**Activity**
Copy down the listing below exactly. Do not include pictures.

**Records shown**
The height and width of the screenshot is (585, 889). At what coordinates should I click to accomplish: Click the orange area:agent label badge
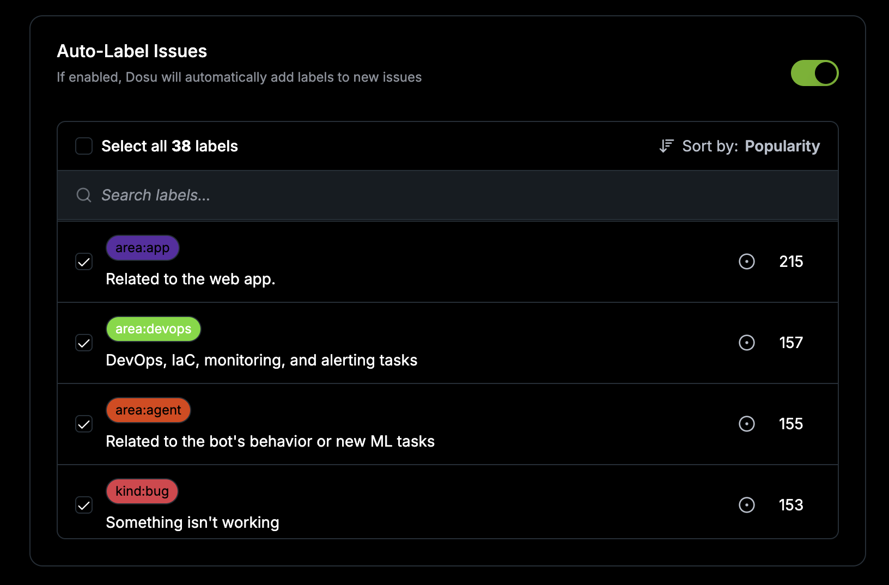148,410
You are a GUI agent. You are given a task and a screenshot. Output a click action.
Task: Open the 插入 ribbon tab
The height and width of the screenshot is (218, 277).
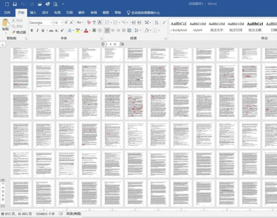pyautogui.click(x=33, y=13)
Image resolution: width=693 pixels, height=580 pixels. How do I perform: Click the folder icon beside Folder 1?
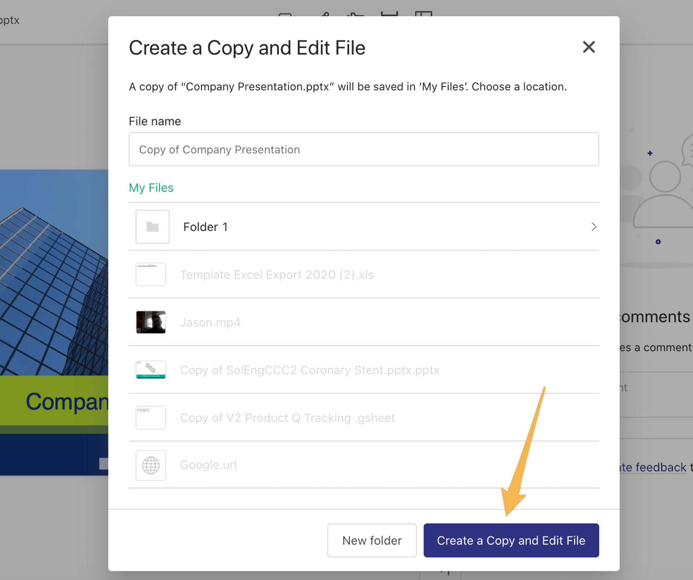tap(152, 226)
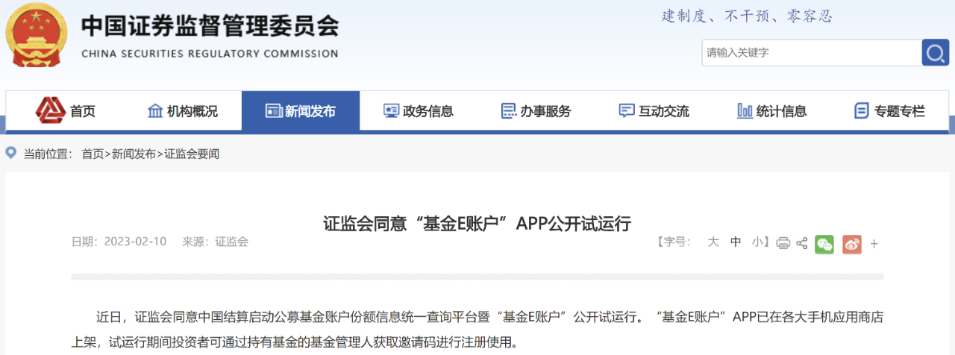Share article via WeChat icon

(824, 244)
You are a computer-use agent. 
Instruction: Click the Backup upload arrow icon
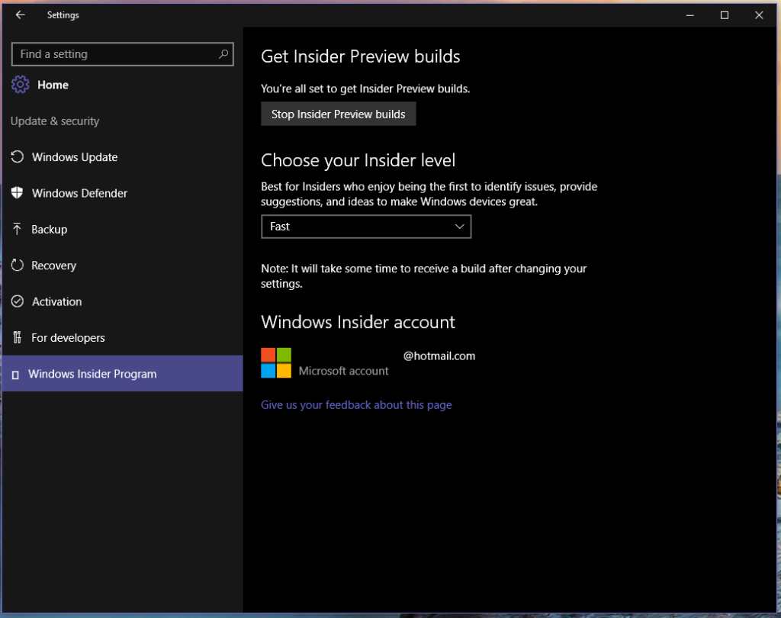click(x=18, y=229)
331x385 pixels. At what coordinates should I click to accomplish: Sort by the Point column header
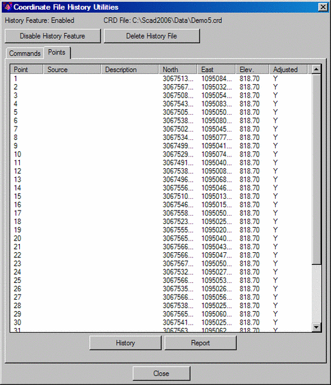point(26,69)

**Expected answer**
The height and width of the screenshot is (585, 889). At what coordinates should I click to accomplish: Click the orange area:agent label badge
148,410
You are a GUI agent. You are given a task and a screenshot. Output a click action.
Task: Open the 插入 ribbon tab
The height and width of the screenshot is (218, 277).
pyautogui.click(x=33, y=13)
Image resolution: width=693 pixels, height=580 pixels. How do I perform: Click the folder icon beside Folder 1?
tap(152, 226)
Share article via WeChat icon

(824, 244)
You are a computer-use agent. 
Instruction: Click the Backup upload arrow icon
click(x=18, y=229)
331x385 pixels. At what coordinates should I click to accomplish: Sort by the Point column header
point(26,69)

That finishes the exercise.